The last time I ran the numbers, they were equivalent at a rate of 6%. But that was for a 20-year annuity, and I don’t have a financial calculator at the moment. Does anyone know what the current number is?

I believe his point was that if you took the lump sum you could move it all out of dollars before the current administration destroys the value of the dollar. If you took the annuity, you could only convert the first couple or few payments before the impending hyperinflation meant your later annuity payments may be e.g. $30M/year, but when a loaf of bread is $500K, that $30M is not a princely sum.

So the question becomes how to hyper-inflation proof your payout. The answer to which is: take the lump sum, and convert all of it out of USD before the hyperinflation hits.

Replying to mbh

Sure if you are planning on investing just in bonds or whatever. The market is going to do way better than that over time barring a disaster so bad that your dollars are going to be the least of your worries. Plus you’d diversify into real estate and precious metals. There is also the utility of having all of the money rather than the annuity having most of it. With that much capitol, you’d survive a recession just fine.

Probably gold and platinum would be better than Euros or whatever in that scenario. Would the dollar implode and the Euro be fine?

Thank you.

Well yeah, it’s the million dollar plus “prize” that gets taxed, not the medal.

Sure, but I think sone countries exclude the Nobel Prize from taxation.
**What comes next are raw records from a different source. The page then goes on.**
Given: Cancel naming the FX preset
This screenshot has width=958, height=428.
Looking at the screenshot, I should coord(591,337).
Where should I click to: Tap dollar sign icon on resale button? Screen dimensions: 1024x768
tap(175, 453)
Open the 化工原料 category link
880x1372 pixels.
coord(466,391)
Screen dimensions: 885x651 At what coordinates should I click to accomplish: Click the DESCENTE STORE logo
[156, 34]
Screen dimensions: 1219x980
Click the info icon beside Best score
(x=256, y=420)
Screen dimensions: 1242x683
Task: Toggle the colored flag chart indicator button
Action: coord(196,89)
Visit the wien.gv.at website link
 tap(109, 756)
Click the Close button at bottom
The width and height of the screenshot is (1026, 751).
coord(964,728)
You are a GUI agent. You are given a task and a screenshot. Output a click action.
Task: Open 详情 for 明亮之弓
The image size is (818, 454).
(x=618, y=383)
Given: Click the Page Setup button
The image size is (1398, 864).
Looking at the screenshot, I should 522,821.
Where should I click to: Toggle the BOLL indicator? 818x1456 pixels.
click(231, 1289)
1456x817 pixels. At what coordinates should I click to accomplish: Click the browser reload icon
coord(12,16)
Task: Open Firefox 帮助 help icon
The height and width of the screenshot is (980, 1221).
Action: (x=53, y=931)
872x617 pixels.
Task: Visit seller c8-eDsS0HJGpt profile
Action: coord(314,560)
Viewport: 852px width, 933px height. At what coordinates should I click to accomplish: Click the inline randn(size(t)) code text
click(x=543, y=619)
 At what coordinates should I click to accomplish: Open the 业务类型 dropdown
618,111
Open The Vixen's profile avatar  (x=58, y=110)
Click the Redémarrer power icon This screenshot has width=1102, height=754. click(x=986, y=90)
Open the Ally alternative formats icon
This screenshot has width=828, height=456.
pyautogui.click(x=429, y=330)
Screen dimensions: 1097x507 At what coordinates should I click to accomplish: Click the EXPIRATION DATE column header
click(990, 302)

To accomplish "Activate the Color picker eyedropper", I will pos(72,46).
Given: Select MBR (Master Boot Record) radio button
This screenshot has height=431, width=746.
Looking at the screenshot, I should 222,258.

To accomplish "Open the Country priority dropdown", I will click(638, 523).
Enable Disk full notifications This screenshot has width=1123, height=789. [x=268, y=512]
So I win the current Mega Millions jackpot, decide to take the $236,500,000 cash (after taxes), and deposit it…where? I will need to convert it to something stable like Swiss Francs, which in a one-to-one transfer would theoretically be 187,166,100 francs. Under the “Rule That Reality Guzzles Bog Water” though, how long will it take to convert dat cash, and what would my take actually be?

You would get an account at a major brokerage like Schwab or Fidelity. The lottery folks would electronically transfer it by probably the next day. You’d be assigned a high level advisor there or you’d give your CFP access and one of them would make the trade which would be instantaneous.